Writing in his book Sowing the mustard seed, on page 48, President Museveni talks about his interaction with Adoko immediately he reached Dar-es-Salaam, Tanzania hours after the coup.
He said: “I told Adoko and Odaka that people in Uganda were jubilant, and that the Israelis and the British appeared to be behind the coup,” Museveni said adding: “Adoko had been responsible for the infiltration of so many State organs by the intelligence services of foreign countries, and now he was mourning a situation of his own creation”.

The attempt to arrest Amin sparked it. There had emerged a rift between President Obote and his army Commander Amin over the administration of the army since October 1966 when Amin replaced Brig Shaban Opolot after the Congo gold and ivory scandal. It is said that Amin had used a portion of the Congo exploits to enrich himself, which angered some senior officers. Besides, there was already a rift in the army born in 1962 as Uganda got independence and after the June 1964 mutiny at Jinja barracks.
In an interview with the Saturday Monitor in September last year, retired Lt Col Obitre Gama, who hails from West Nile, confirmed that the army had been divided between soldiers from northern Uganda and those from West Nile sub-region.

In 1969, there was the claim that Amin had misappropriated the military funds and was to be court-martialed but he had resorted to moving with heavy military escorts composed of only soldiers from his Kakwa tribe so as to avoid arrest.
The matter was complicated by the December 21, 1969 attempted assassination of Obote at Lugogo Indoor stadium. Amin was accused of being behind it. The accusation was ignited by Brig Pere Okoya, an Acholi, and the commanding officer of 1st Battalion Jinja, who arrived in Kampala from Jinja before Amin surfaced at Lugogo scene of crime.

Meanwhile, Amin, who was present at the scene, had escaped and dug-in at his command post. He thought he was also a target owing to the tense situation in the army.
Obote feared to be seen as an antagonist of the army if he directly ordered the arrest of Amin. And so, a plan was hatched to arrest Amin while Obote was away. The responsibility to arrest the army commander was thus assigned to Basil Bataringaya, minister for internal affairs. The minister was to oversee the arrest of Amin using the Uganda police. Arresting Amin from his command post was not an easy job. Risky as it was, the minister was ready to execute the mission.

On January 27, 1971, duringe his first press conference hours after the coup, Amin said: “Obote knows that on the eleventh day of January, 1971, a secret meeting was held at the home of Maitum Engena at which a decision was taken to murder me [Amin] and a lot of other people. This was confirmed in a telephone conversation between the president in Singapore and the minister of internal affairs [Basil Bataringaya] in Kampala on January 23, 1971.” Others who attended the said meeting were: Christopher Ntende, permanent secretary ministry of internal affairs, Inspector General of police Erinayo Oryema, Brig Suleiman Hussein, and other officers.

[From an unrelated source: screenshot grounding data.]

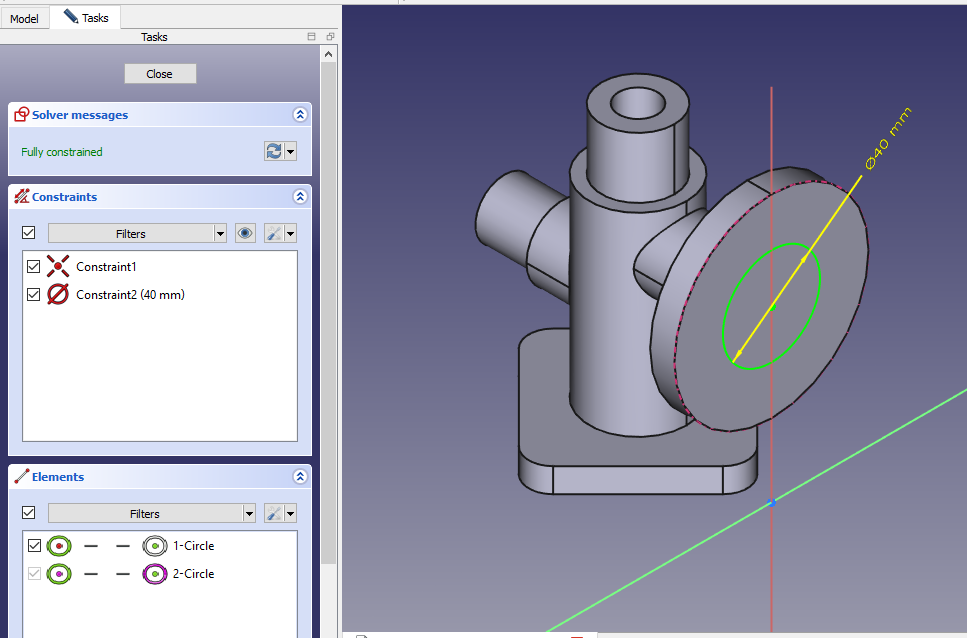Click the solver update refresh icon
The height and width of the screenshot is (638, 967).
273,151
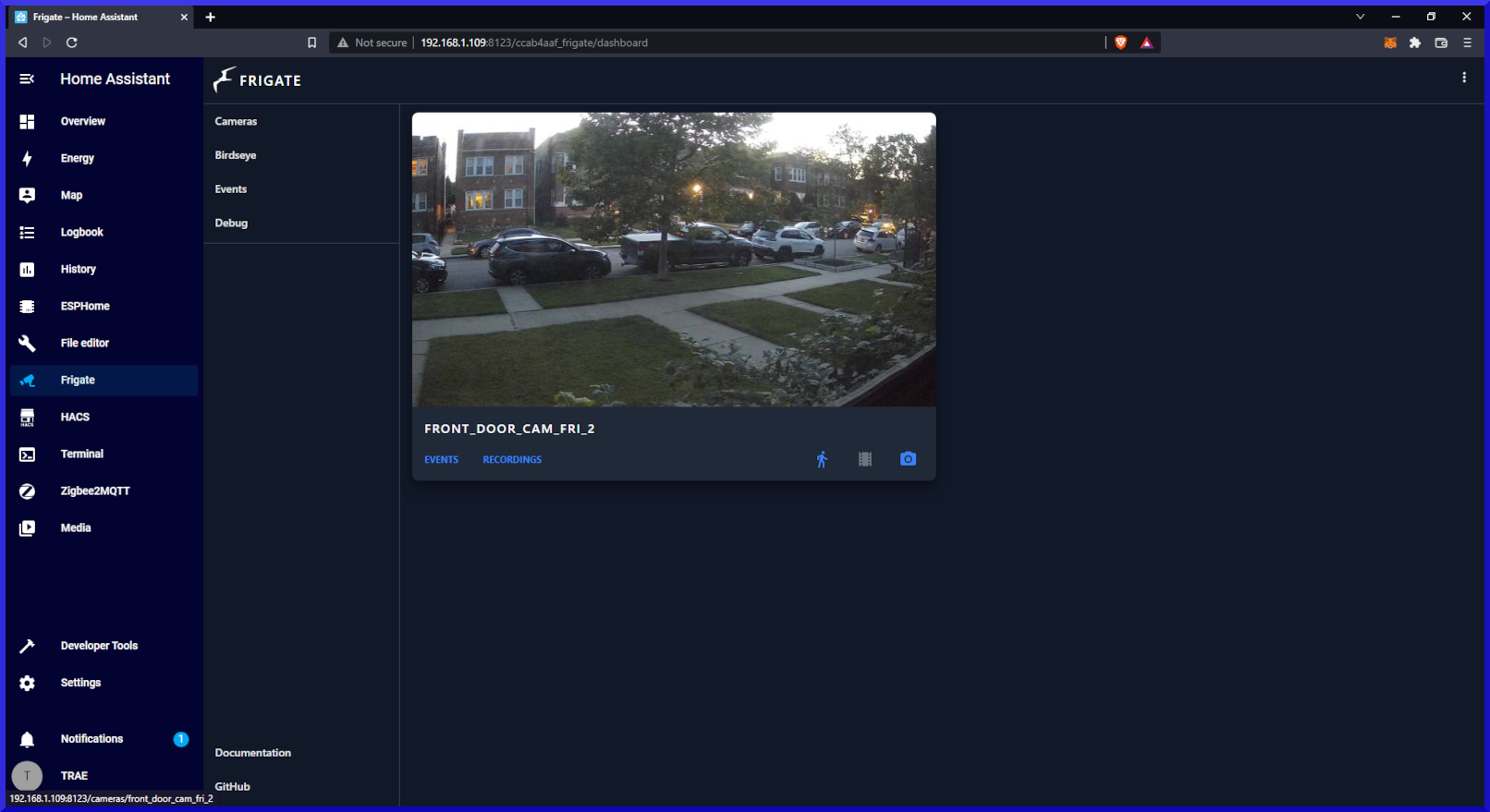Open Home Assistant Settings gear

tap(28, 683)
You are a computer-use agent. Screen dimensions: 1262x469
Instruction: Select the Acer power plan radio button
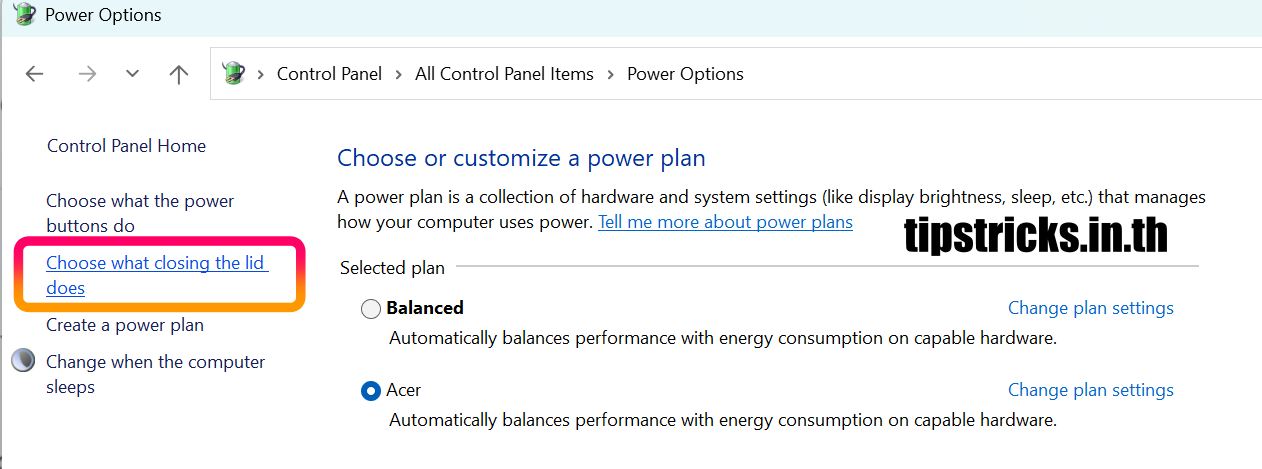click(x=371, y=391)
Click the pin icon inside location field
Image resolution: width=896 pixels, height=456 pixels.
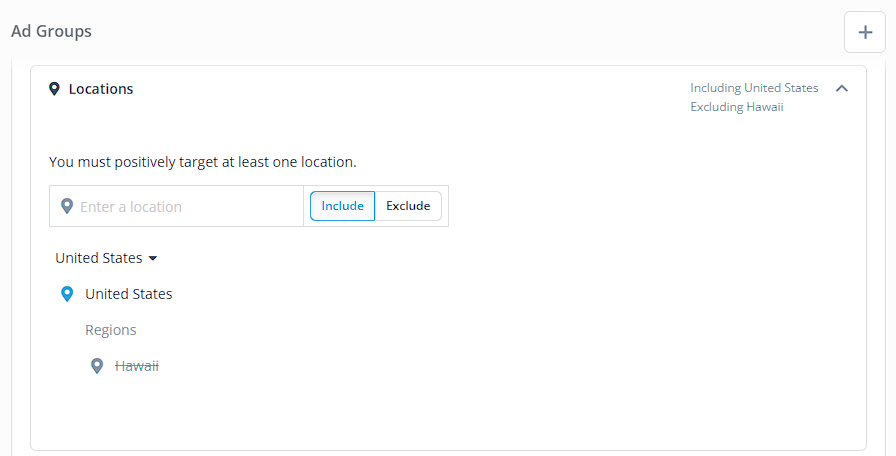(67, 206)
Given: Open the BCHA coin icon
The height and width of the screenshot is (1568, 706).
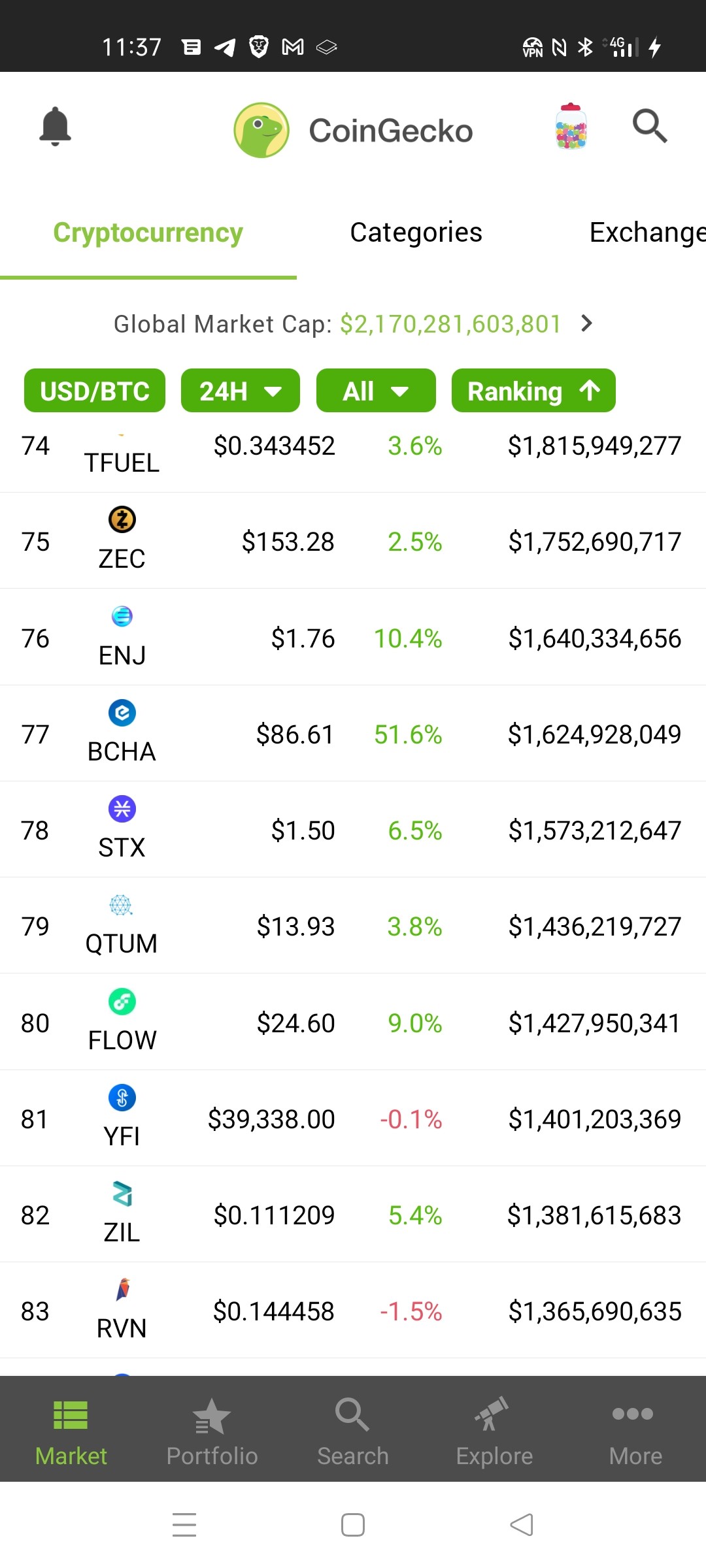Looking at the screenshot, I should pos(122,712).
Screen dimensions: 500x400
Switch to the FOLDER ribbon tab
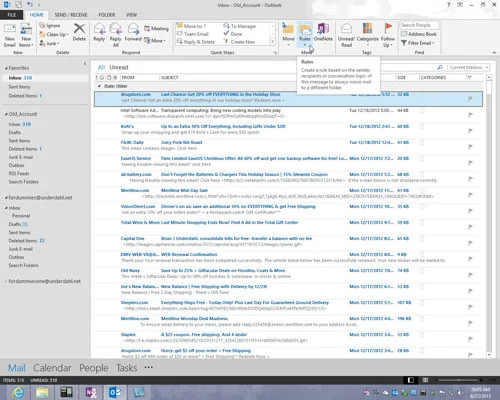(x=107, y=15)
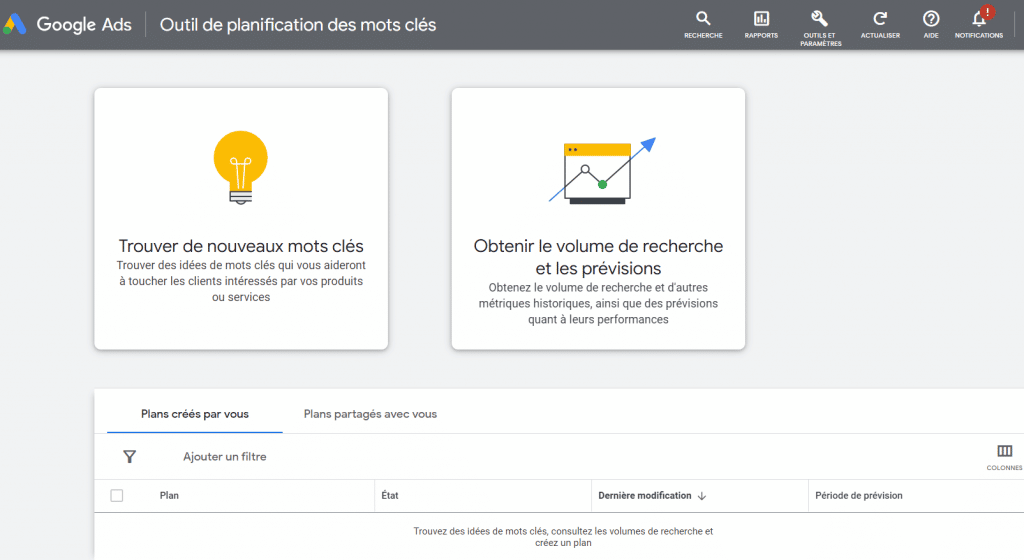The image size is (1024, 560).
Task: Open the Rapports reports icon
Action: [x=761, y=19]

Henry Kyemba, a former principal private secretary of President Obote, who, was with him in Singapore told this journalist: “Bataringaya was captured by the special force Agents at Sheraton [hotel] while making a telephone call to Obote in Singapore and was killed”
Saturday Monitor asked former First Lady, Mama Miria Obote, if she had heard about the impending arrest of Amin. “No I never heard about it”. She answered. When asked about the situation in Kampala hours to January 25, she responded: “I remember Bataringaya called me on telephone. He said, ‘Mama, in case you hear some bullets [sound], don’t worry, we will be conducting an operation’”. And a few hours later, soldiers stormed their home at Prince Charles Drive Lower Kololo and robbed everything inside the house.

After Bataringaya was arrested, he was taken to Amin for interrogation. It was Bataringaya who revealed all to Amin and other officers present at the command post. After the interrogation, he was never seen again.